Caring for Your Optics
Any telescope or binocular that you use for astronomy, no matter how humble it may be, deserves the best care you can give it. Much of the time you’ll be using it right at the limit of its capabilities, and when you’re trying to see very faint objects or fine detail, little things make a big difference.
Then again, life is full of imperfections, and there’s no point fretting about them. Every telescope gets dirty. Dirt on lenses or mirrors scatters light, making dark skies less dark and bright objects less crisp but not nearly as much as you probably think. The right attitude toward optics means knowing when to be vigilant and when to relax.
The first tactic against dirt is defensive, and this is when you should be vigilant. Keep the lens caps on when the instrument is not in use. If it’s missing a cap, make your own; a shower cap, or a plastic bag or dishcloth held over the front of the tube by a rubber band, works fine. As for the eyepiece holder, a plastic canister for 35-mm film fits the standard 1¼-inch focuser size. So does a wad of cloth.
I store my two reflectors with their main and secondary mirrors both facing somewhat down. That way dust won’t settle on them in storage. Eyepieces should be capped on both ends or kept in plastic bags or small plastic food containers. Telescope retailers sell cheap, durable cases to store and protect eyepieces.
Never touch the surface of a lens or mirror. The acids in skin oil can attack optical coatings over time. If you do leave a fingerprint on, say, a binocular lens, clean it off using the method described below.

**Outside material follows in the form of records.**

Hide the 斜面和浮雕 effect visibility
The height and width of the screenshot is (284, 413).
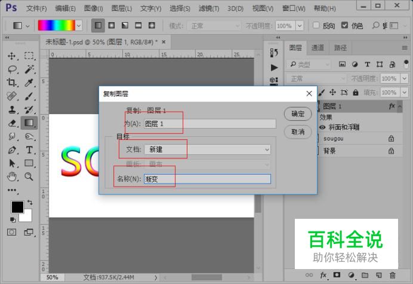(x=322, y=127)
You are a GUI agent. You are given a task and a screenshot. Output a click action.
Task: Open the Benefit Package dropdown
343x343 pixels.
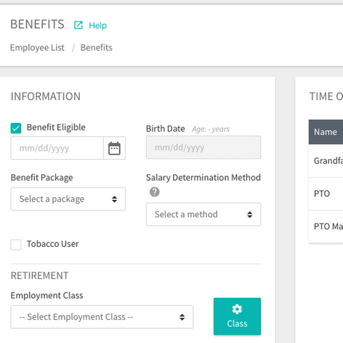click(68, 199)
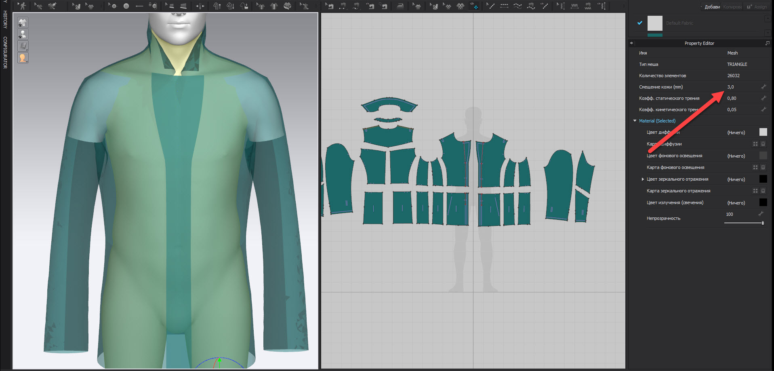Click the opacity slider handle
The image size is (774, 371).
click(763, 223)

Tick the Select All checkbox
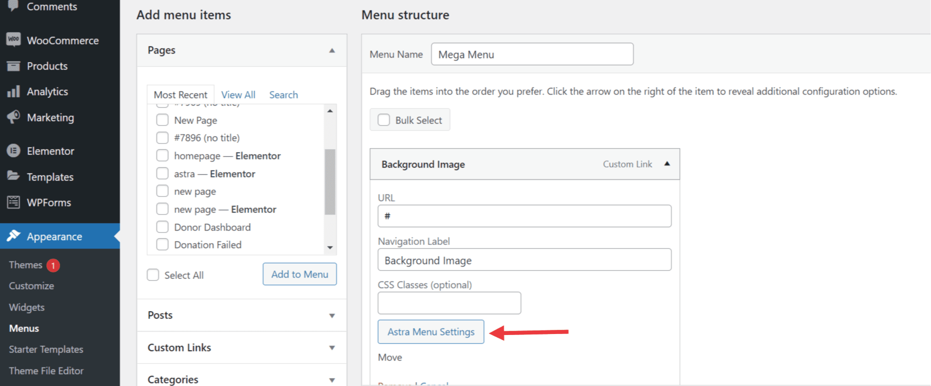click(153, 275)
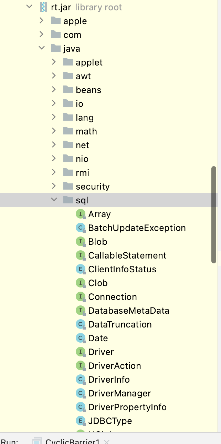Click the project tree vertical scrollbar

(214, 215)
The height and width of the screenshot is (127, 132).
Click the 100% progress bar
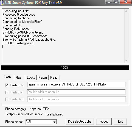(x=65, y=68)
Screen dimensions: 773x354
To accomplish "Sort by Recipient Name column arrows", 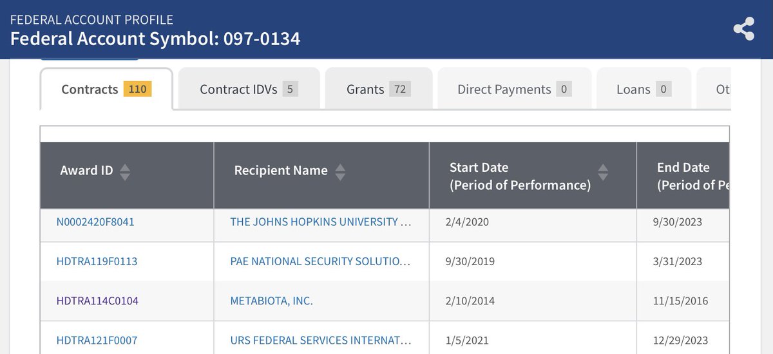I will tap(340, 171).
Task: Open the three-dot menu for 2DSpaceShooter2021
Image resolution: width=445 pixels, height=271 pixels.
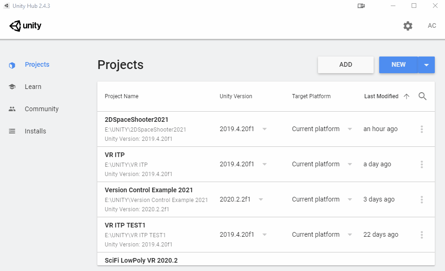Action: [x=421, y=129]
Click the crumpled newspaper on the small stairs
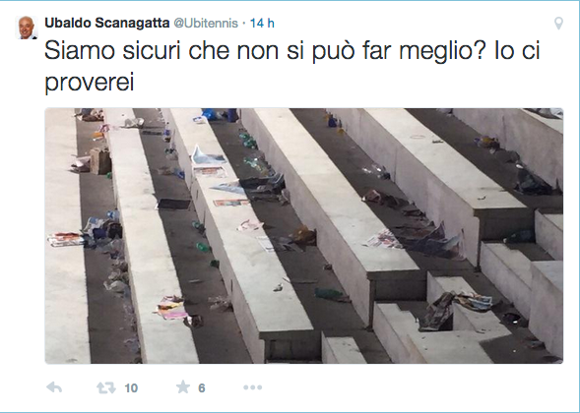The image size is (580, 413). pyautogui.click(x=455, y=309)
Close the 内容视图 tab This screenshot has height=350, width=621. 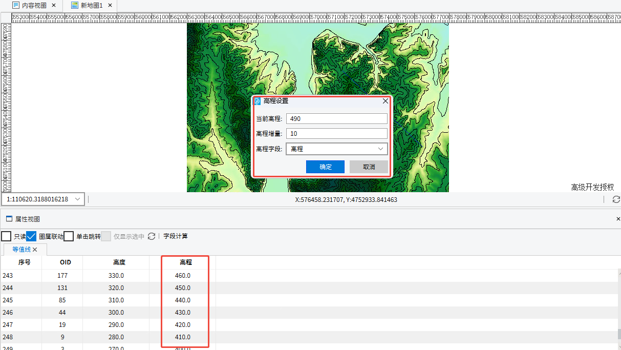[x=54, y=6]
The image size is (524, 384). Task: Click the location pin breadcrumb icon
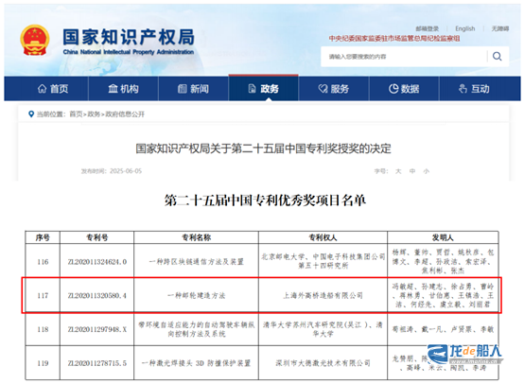click(x=31, y=114)
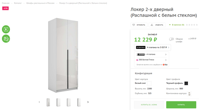Expand the 4 платежа по 3 057 ₽ option
The image size is (199, 110).
point(153,47)
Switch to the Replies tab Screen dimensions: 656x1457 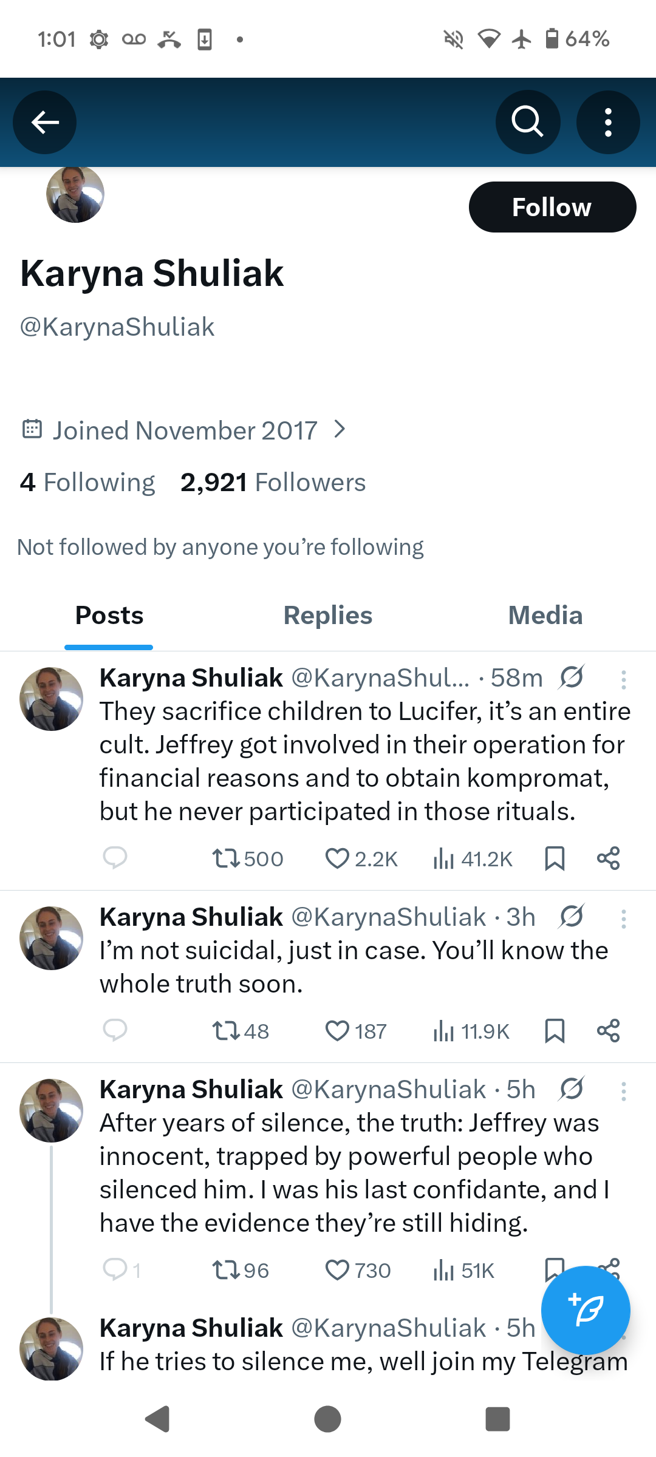pos(327,616)
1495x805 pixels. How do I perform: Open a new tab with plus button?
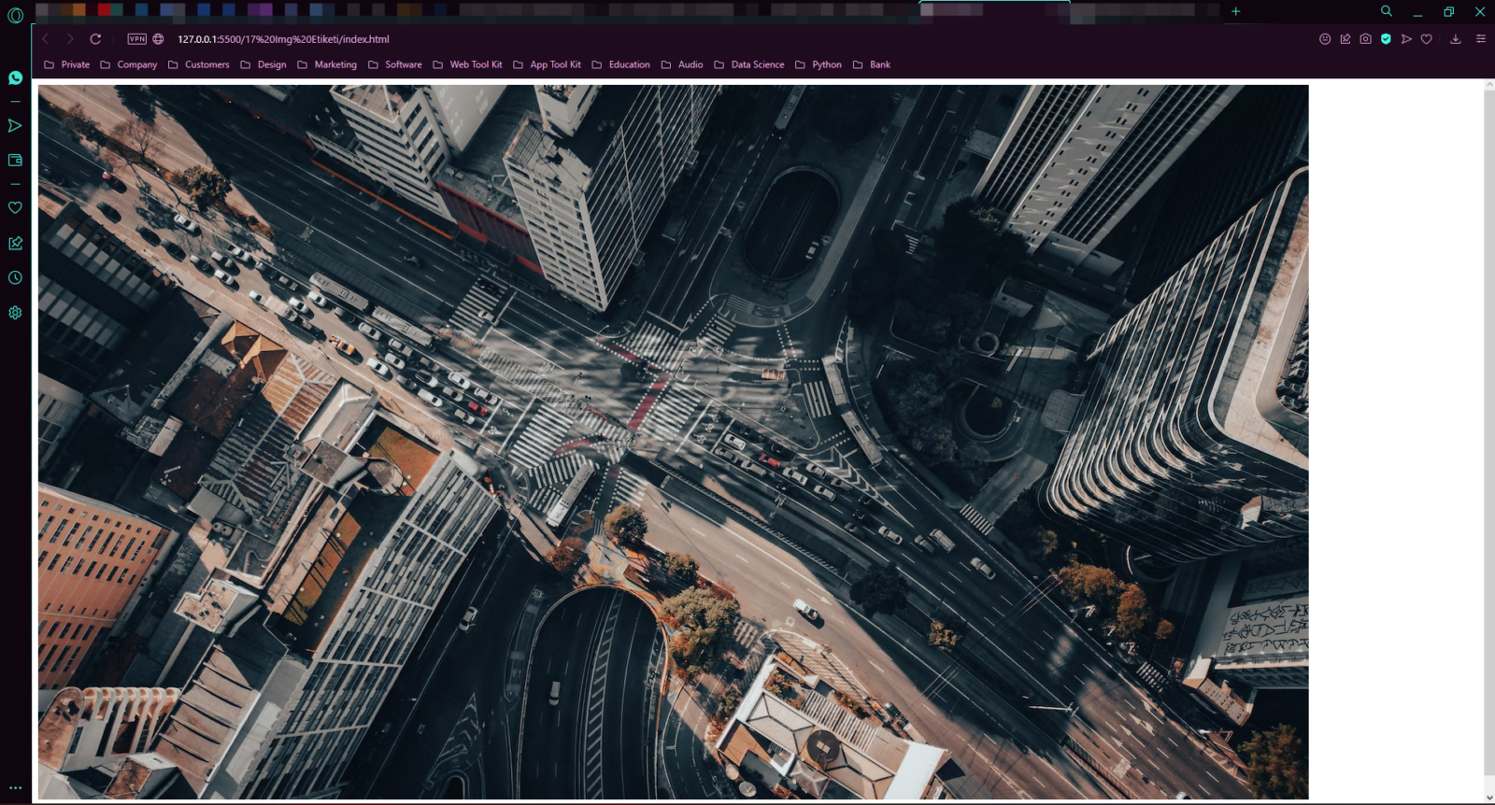[x=1235, y=11]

So much for vigilance now to relax. Dirt happens, and in moderate amounts it has amazingly little effect on performance. In his book Star Testing Astronomical Telescopes, Harold Richard Suiter analyzes the effects of dirty optics in full mathematical detail. His conclusion? “The maximum amount of dirt [that a perfectionist] should tolerate on the optics is about 1/1000 of the surface area, the size of a single obstruction about 1/30 of the diameter.” In other words, on a 10-inch-diameter telescope mirror you can have as much dirt as in a completely opaque blot a third of an inch across. That’s quite a lot of crud to have no effect at all.
“Don’t decide to clean mirrors on the basis of shining a light down the tube at night,” advises Suiter. “All mirrors fail such a harsh inspection.” After you’ve done what you can to prevent dust, ignore it.
There’s a good reason to ignore dirt, aside from reducing the things to worry about in life. A dirty lens or mirror can always be made clean, but a scratched one is scratched forever. Cleaning causes tiny scratches, or sleeks, if you don’t do it right, and maybe even if you do. A few sleeks don’t matter, but a lot of them will. So clean your optics rarely.